Malaysia Airlines has cut about 20% of its network as it blames longer-than-expected maintenance time and delays in new aircraft deliveries for an ongoing operational meltdown.
Detailing the extent of its high-profile operational meltdown, Malaysia Airlines says it expected to take delivery of 17 new aircraft – comprising 13 Boeing 737 Max 8s and four Airbus A330neos – this year, but has received less than half of the new aircraft.
For new 737 Max 8s, the carrier has received just four examples. Boeing’s production issues cloud the outlook for delivery timelines.
On the Airbus side, plans call for three A330neos to arrive this year.
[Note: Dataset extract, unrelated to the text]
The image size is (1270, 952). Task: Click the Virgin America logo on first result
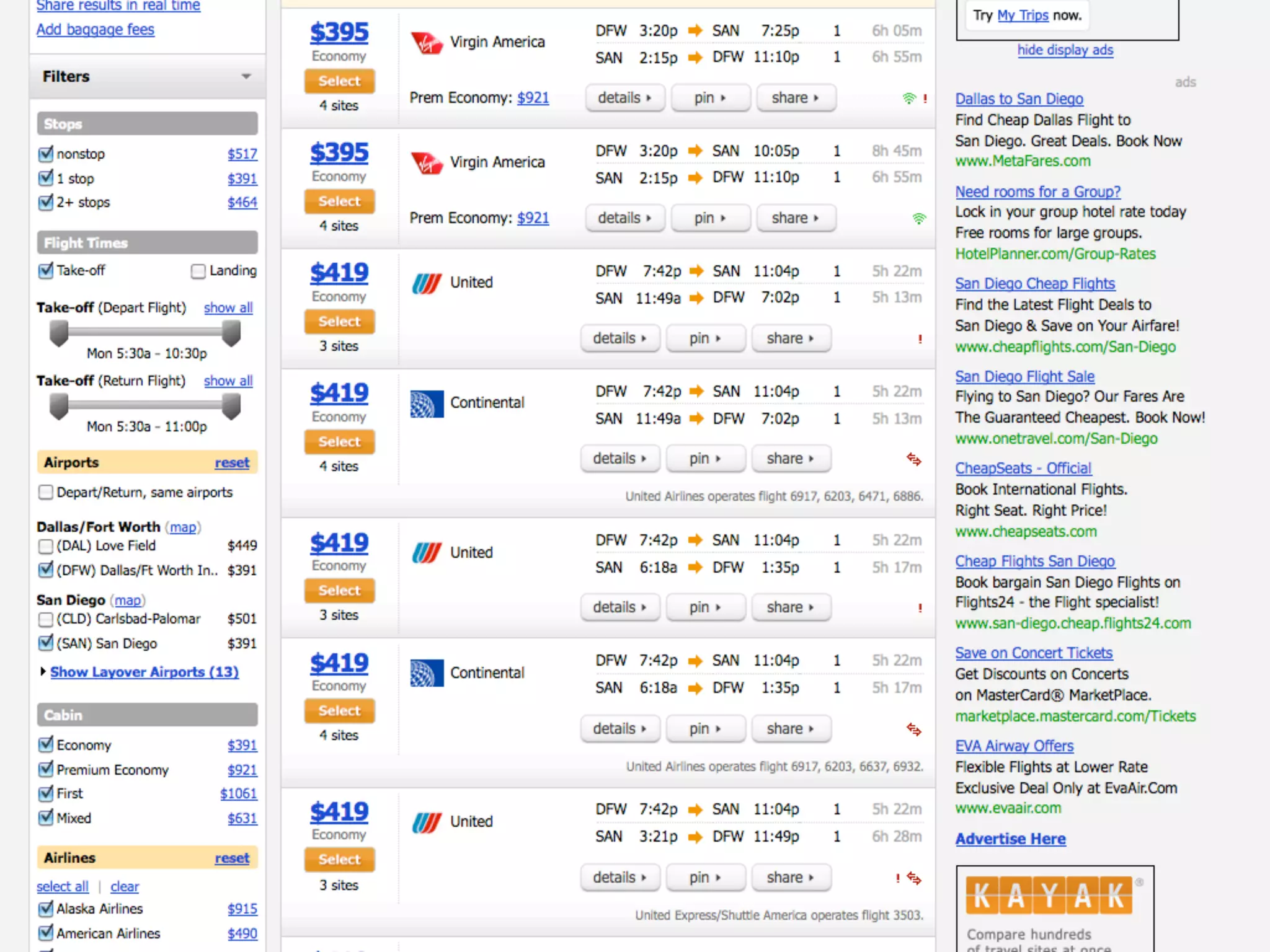427,43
Meanwhile, airline parent Malaysia Aviation Group (MAG) says it made the “difficult decision” to cut one-fifth of its schedule so as to “deliver credible flight schedules”.
The cuts will impact the group’s three airlines – Malaysia Airlines, low-cost carrier Firefly and religious charter unit Amal – and affect most of its network, except operations to Europe.
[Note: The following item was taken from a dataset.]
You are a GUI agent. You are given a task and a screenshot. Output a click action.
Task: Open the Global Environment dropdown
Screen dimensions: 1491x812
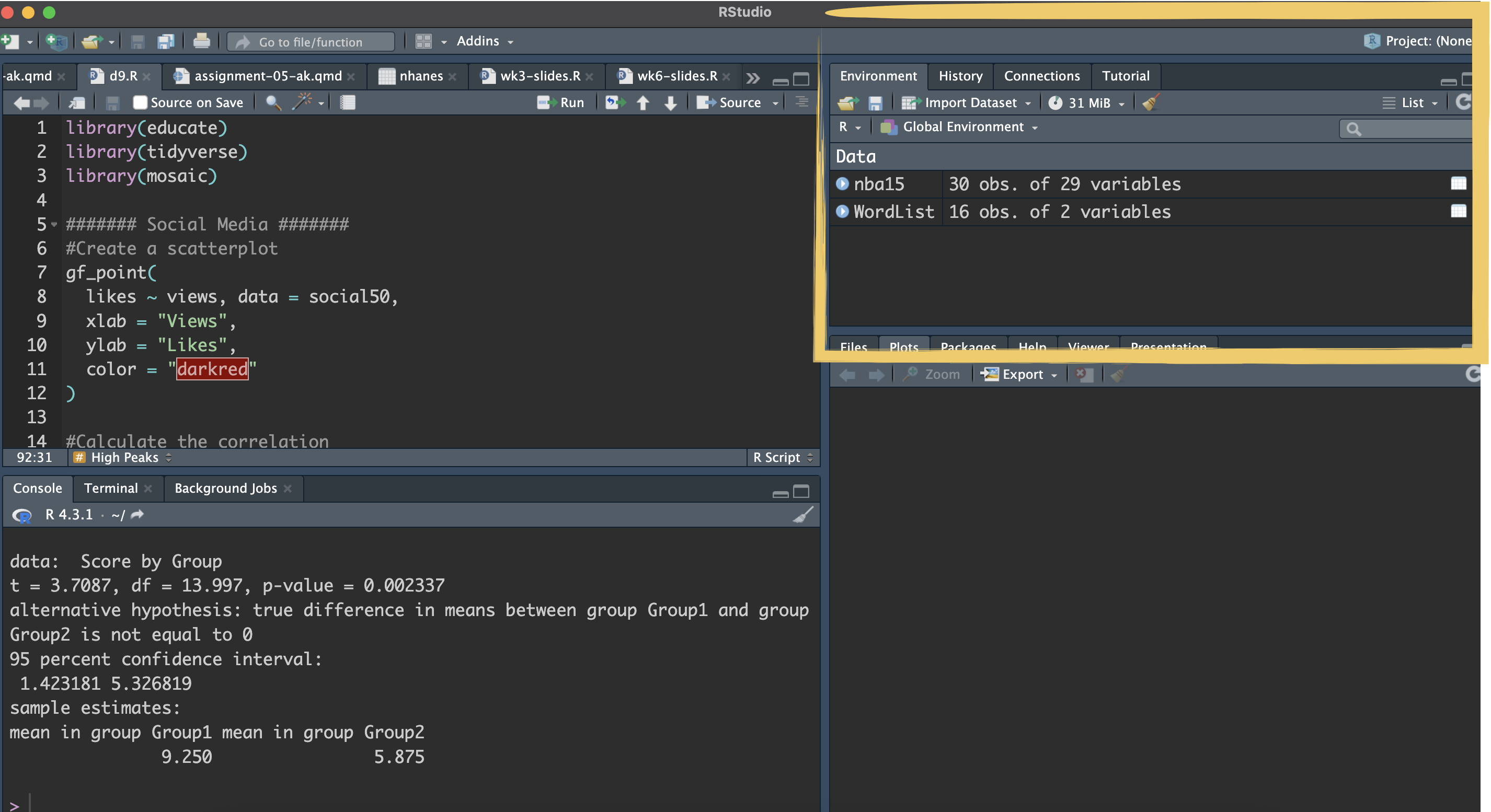[963, 127]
The cuts were first announced on 24 August, though MAG at the time did not reveal the full extent. It comes as the airline group suffered a series of well-publicised operational issues, with at least two A330s suffering pressurisation issues and a third encountering engine problems.
This has led to increased scrutiny from regulators, with a surprise audit in June revealing, among other things, a shortage of components and skilled MRO workers.
The Civil Aviation Authority of Malaysia has consequently cut the validity of the carrier’s AOC from three years to one, with Malaysia Airlines having to also prepare a mitigation plan to address its issues.
In its latest statement, MAG says a global shortage of spares has led to “longer turnaround time” in engine overhauls, which is currently being outsourced to third-party providers.
MAG chief Izham Ismail says: “[We] are working closely with our stakeholders, including regulators and OEMs, to effectively address operational challenges and ensure timely and reliable delivery of spare parts – encompassing adequate and high-quality spares and a robust aircraft maintenance programme.”
The group confirms it was faced with manpower attrition - an issue flagged by regulators - in the wake of “new MRO players…entering the Malaysian market”.
To this end, MAG says it is working to “sustain a strong talent pipeline” by working with partners to “augment our manpower”. At the same time, it has improved pay packages in a bid to retain talent.